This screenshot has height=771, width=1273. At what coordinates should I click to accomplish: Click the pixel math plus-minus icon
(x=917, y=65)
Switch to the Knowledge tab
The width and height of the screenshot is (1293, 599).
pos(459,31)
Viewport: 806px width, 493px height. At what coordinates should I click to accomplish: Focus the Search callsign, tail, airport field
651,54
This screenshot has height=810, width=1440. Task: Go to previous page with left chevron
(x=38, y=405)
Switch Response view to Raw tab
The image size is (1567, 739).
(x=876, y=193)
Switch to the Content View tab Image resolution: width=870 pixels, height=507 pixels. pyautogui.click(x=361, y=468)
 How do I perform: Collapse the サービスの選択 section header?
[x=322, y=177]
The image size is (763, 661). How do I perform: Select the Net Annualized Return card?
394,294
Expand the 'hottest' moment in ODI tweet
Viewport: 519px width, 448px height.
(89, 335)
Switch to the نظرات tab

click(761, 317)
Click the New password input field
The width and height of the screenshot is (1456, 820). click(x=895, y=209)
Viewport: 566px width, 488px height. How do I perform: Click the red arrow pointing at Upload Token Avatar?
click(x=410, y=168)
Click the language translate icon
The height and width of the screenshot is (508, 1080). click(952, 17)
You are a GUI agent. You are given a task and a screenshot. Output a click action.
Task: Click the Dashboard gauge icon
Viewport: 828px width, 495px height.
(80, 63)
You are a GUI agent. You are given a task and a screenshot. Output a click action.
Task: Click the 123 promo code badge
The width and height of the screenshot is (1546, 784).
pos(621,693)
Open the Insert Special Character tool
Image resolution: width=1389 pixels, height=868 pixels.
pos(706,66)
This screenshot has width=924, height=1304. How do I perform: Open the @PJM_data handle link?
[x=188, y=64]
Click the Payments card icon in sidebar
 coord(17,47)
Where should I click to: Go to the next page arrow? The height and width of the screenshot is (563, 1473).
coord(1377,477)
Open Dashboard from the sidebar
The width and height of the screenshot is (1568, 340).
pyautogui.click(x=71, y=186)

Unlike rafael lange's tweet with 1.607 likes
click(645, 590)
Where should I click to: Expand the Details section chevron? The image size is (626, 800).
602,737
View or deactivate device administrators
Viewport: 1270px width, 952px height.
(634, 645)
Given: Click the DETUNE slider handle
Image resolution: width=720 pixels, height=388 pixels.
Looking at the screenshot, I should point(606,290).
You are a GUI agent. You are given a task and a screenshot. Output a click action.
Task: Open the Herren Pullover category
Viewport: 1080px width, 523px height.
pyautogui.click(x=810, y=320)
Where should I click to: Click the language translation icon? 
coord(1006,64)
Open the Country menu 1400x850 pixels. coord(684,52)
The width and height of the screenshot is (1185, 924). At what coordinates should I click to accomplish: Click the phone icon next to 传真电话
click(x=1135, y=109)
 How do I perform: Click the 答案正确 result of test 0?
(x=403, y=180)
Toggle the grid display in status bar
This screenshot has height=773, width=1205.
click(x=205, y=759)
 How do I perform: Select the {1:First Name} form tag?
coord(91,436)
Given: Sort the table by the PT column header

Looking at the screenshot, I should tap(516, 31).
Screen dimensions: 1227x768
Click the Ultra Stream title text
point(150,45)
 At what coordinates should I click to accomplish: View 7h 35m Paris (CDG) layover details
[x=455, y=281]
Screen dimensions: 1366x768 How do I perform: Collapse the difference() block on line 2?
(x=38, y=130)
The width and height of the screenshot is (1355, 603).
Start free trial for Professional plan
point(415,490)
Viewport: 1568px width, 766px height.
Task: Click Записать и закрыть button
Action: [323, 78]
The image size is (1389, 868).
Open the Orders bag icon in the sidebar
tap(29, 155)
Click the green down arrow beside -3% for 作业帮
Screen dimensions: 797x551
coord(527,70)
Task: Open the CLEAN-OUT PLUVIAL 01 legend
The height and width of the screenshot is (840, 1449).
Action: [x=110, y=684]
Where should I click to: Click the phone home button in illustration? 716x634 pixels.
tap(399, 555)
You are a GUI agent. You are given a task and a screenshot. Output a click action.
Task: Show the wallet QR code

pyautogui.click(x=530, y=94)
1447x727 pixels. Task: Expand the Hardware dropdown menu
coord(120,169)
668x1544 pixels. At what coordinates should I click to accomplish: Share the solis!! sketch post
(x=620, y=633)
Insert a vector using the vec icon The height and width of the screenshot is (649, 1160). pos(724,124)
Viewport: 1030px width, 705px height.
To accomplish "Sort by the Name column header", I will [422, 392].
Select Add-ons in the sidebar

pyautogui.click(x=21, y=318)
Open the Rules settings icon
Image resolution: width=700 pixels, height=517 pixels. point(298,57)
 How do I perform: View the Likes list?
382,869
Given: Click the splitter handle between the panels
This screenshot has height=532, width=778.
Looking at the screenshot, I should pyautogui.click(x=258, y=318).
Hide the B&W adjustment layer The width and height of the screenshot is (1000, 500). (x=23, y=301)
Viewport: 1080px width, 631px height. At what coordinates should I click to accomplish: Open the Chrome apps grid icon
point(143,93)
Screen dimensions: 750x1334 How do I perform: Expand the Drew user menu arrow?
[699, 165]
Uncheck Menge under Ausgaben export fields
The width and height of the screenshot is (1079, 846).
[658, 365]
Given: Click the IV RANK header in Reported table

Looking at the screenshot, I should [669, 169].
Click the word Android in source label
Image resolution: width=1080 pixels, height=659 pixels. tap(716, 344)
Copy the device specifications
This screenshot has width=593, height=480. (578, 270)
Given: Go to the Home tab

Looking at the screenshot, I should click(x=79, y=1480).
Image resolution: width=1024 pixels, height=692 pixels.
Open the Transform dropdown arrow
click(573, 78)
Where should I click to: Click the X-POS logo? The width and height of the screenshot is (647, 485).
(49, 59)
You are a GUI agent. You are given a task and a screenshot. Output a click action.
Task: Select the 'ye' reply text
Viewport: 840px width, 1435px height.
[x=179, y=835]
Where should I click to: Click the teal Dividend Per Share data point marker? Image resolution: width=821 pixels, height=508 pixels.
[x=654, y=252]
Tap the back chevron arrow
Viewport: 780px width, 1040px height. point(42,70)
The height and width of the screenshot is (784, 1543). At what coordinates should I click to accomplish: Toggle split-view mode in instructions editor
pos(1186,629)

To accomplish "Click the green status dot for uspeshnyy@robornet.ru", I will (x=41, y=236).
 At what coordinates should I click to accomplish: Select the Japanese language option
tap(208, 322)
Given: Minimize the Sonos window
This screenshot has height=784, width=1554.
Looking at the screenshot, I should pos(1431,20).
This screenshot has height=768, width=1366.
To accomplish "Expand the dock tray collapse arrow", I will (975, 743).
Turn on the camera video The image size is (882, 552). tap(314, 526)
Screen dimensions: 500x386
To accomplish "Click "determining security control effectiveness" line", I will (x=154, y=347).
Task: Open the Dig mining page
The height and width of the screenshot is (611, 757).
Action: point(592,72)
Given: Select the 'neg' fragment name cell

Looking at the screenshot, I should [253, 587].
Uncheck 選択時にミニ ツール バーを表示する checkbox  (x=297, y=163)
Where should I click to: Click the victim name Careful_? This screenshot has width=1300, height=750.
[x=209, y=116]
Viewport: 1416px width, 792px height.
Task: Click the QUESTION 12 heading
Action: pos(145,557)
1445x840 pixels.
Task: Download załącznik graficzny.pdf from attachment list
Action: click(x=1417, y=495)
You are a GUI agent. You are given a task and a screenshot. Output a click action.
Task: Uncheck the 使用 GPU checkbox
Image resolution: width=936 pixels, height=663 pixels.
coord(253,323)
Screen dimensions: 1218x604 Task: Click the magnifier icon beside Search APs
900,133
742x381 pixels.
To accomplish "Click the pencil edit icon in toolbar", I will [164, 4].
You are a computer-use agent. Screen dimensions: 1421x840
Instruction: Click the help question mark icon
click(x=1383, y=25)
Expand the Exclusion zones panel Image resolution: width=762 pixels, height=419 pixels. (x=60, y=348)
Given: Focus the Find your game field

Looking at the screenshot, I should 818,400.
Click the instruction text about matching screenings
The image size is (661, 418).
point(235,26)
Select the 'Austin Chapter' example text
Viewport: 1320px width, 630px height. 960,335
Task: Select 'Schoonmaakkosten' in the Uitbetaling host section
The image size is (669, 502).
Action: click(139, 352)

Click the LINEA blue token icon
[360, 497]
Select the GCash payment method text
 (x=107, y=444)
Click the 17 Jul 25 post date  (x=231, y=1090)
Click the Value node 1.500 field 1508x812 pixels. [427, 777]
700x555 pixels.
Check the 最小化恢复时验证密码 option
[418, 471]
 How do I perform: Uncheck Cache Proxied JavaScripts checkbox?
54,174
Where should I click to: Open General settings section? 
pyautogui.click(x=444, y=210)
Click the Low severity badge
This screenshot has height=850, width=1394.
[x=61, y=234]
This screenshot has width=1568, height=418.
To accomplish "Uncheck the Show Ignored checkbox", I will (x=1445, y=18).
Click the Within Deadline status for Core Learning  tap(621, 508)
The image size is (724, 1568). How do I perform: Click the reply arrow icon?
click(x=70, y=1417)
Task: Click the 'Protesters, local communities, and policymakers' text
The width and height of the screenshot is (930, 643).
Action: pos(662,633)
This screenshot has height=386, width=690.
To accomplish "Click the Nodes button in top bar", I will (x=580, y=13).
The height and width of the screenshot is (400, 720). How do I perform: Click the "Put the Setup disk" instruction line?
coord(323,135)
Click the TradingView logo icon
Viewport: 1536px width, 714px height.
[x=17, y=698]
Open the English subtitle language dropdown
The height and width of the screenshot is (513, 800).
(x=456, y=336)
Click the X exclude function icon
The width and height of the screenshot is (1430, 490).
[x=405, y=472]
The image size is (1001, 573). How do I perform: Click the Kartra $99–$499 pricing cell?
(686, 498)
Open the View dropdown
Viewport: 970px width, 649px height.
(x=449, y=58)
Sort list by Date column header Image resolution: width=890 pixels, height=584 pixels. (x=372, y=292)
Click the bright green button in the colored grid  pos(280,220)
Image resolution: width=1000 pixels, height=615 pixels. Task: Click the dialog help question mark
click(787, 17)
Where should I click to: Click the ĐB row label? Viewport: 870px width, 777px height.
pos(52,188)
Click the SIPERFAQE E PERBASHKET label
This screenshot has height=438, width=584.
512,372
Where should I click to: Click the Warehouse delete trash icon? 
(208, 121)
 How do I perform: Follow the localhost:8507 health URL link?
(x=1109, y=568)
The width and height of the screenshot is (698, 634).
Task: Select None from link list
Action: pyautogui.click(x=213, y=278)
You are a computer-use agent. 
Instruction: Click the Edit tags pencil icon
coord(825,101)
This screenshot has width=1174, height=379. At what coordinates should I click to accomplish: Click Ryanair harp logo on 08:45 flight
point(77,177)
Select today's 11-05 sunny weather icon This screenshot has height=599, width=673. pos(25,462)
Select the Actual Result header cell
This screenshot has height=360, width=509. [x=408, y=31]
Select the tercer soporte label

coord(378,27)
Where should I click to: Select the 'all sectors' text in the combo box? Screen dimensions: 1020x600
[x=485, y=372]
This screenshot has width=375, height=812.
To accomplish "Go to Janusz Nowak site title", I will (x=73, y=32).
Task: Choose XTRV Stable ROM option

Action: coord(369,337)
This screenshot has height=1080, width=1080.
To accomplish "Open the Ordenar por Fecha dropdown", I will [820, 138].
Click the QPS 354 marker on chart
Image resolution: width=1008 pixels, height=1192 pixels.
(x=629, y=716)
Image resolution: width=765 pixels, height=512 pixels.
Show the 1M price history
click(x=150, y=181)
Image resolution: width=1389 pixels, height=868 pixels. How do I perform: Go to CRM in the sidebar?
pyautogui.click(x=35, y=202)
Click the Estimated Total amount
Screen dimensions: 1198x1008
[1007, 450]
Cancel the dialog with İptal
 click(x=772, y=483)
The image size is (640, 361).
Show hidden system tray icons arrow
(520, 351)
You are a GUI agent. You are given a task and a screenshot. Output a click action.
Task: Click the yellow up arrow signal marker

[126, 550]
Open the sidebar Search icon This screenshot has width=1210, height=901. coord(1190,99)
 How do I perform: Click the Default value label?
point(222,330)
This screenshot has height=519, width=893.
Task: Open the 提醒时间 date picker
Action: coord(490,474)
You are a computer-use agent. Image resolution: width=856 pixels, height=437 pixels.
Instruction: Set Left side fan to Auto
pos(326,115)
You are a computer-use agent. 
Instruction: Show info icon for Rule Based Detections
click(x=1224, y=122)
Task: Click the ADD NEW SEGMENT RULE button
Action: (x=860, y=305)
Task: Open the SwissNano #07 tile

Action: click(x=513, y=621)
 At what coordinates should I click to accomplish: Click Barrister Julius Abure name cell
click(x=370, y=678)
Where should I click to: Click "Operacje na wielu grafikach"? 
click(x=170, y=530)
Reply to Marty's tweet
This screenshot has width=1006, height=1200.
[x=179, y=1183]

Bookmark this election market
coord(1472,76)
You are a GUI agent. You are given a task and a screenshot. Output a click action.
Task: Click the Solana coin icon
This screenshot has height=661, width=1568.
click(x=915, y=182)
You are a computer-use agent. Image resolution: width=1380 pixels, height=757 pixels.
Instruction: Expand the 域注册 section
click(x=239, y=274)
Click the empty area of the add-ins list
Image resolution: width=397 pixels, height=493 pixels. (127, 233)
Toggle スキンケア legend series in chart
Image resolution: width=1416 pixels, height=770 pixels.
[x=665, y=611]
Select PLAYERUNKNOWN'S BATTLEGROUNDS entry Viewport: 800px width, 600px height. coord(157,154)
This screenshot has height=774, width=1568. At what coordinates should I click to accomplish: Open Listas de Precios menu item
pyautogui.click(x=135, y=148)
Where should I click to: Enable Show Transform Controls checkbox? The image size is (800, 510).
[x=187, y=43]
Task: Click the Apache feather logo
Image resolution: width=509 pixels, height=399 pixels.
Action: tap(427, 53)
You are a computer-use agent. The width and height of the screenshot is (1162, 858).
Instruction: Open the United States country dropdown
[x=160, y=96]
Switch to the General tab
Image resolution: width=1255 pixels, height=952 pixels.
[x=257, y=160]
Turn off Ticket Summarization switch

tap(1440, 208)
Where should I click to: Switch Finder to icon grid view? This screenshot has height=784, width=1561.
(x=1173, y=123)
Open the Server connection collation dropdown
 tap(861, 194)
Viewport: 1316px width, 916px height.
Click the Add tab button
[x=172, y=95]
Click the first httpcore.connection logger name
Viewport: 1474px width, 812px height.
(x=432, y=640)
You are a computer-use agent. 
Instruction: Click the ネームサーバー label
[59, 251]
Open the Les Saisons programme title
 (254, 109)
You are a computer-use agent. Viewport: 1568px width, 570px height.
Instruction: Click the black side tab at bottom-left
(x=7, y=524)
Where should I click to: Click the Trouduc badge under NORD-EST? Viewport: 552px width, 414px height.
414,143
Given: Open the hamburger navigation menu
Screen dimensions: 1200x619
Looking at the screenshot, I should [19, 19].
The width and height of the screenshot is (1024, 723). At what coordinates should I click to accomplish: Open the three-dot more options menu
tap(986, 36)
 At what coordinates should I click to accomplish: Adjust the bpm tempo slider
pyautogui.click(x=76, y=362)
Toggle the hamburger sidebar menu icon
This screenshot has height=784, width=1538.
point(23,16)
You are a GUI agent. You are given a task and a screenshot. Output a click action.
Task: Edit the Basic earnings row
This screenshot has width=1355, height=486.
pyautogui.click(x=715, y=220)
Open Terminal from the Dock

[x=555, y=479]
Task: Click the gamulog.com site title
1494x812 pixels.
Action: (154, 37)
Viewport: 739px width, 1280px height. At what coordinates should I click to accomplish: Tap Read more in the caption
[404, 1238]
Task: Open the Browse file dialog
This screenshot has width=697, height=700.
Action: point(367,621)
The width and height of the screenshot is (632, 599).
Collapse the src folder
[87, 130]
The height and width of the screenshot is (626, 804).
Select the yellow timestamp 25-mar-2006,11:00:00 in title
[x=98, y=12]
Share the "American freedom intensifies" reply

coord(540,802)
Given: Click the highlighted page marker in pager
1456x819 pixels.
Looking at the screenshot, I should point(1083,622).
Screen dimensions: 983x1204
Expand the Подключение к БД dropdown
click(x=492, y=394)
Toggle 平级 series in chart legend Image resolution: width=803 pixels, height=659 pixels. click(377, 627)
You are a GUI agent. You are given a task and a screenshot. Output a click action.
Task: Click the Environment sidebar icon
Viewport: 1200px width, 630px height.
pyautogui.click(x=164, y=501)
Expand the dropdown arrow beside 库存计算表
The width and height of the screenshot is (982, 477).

^^^^

Task instructions ▸
Using the data above, copy each line that contains "hamburger".

Response to this exercise ▸
Given: Open the hamburger navigation menu
Toggle the hamburger sidebar menu icon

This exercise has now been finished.